I would add that God ordains that people would have the desire to sin. God not only allows people to sin, He ordains that people would have sinful desires in the first place. I don't know how God goes about ordaining that people would have sinful desires. I do know that God does not tempt people to sin. God does not force people to sin and God is not morally responsible for man's sin. God made a plan that man would have sinful desires and that man would act according to his desires. However, man is responsible for his sin, not God.


----------



## MW (Feb 26, 2009)

charliejunfan said:


> however I think that retraction of good to bring about evil would be an implication of Infralapsarianism,



I don't know of any supralapsarian, in the reformed tradition, who has taught that God brings about evil by positive action. It is always maintained that the "evil" of the action belongs to the creature who wills it.


----------



## charliejunfan (Feb 27, 2009)

To Curt--- Yes, I would agree that God ordained that men have evil thoughts, only I believe that each person struggles with different kinds of sins although every human has capacity for all sin, the favorable sins of each person are part of their God given personality and character for God's glory. I, like you(I think) think it is silly to say that God allowed rather than caused, Gordon Clark has an excelent quote regarding this, and that is, God can cause you to write a book, but YOU are still the author of it. In otherwords although God caused you to write that book, you were the one who actually wrote, God is the primary that accomplishes through the secondary. I believe in absolute determinism that I am sure of.

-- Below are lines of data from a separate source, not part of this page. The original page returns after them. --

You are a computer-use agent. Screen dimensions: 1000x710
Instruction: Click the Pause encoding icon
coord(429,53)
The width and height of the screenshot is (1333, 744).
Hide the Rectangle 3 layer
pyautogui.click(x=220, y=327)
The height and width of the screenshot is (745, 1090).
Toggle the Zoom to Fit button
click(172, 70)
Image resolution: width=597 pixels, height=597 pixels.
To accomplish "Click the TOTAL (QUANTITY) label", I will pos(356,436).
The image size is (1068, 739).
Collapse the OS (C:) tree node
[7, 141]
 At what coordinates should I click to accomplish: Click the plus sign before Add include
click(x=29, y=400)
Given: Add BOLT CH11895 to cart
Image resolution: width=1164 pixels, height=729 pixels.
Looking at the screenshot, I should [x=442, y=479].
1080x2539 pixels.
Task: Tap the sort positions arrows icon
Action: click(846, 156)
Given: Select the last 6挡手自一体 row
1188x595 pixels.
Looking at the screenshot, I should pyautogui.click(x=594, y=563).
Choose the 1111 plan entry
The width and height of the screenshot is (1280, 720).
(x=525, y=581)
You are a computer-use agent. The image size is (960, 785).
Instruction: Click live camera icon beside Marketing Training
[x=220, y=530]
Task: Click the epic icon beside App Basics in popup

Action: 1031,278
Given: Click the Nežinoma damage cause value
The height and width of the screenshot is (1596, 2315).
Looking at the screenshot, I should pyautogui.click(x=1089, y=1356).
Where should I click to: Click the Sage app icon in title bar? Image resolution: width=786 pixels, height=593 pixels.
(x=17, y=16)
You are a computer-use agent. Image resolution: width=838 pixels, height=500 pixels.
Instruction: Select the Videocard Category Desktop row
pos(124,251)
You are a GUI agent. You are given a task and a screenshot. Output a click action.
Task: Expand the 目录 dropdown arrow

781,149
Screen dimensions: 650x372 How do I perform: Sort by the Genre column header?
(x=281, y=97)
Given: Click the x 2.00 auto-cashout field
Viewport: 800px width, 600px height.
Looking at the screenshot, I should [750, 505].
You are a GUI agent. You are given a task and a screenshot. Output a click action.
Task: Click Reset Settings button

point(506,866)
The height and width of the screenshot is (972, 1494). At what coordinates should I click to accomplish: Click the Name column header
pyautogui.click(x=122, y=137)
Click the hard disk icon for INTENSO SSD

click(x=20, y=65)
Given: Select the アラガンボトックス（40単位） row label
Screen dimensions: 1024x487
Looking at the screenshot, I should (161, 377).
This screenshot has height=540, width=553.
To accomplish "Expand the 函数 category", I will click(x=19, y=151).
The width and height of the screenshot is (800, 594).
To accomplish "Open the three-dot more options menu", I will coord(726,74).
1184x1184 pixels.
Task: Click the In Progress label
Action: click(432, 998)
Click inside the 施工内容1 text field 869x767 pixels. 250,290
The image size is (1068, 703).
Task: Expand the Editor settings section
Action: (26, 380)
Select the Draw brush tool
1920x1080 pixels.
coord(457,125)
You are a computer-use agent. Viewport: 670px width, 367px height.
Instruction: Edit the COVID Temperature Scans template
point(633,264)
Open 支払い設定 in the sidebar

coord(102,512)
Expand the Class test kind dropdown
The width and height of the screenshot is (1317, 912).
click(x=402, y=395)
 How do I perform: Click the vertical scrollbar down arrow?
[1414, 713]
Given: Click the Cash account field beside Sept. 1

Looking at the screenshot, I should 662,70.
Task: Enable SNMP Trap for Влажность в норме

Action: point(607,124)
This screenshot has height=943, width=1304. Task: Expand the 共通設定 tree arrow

To Rev Winzer(Your posts help me often )----Well cool then, I guess I'm Supra then, I just like the word Infralapsarian more, and John Owen supposedly was one, so that affected how I saw things. I will continue to think and study this issue, because I'm sure it is far more complex than I see it  .


----------



## Roldan (Feb 27, 2009)

armourbearer said:


> charliejunfan said:
> 
> 
> > however I think that retraction of good to bring about evil would be an implication of Infralapsarianism,
> ...



Right, through secondary causes


----------



## Ask Mr. Religion (Feb 27, 2009)

How are secondary causes divorced from God's sovereignty? Clark's famous (infamous?) quote about the man who goes out, gets drunk, and shoots his family as the clear will of God immediately comes to mind.


----------



## Confessor (Feb 27, 2009)

Ask Mr. Religion said:


> How are secondary causes divorced from God's sovereignty? Clark's famous (infamous?) quote about the man who goes out, gets drunk, and shoots his family as the clear will of God immediately comes to mind.



God is sovereign over them, but by definition man is the one carrying the actions out and therefore morally responsible.

As I see it, God's decree passes through man's rational-moral "filter" to the secondary cause, and man thereby becomes responsible.


----------



## Ask Mr. Religion (Feb 28, 2009)

Perhaps it comes down to this: God wills righteously what men do wickedly.


----------



## DonP (Feb 28, 2009)

Ask Mr. Religion said:


> Perhaps it comes down to this: God wills righteously what men do wickedly.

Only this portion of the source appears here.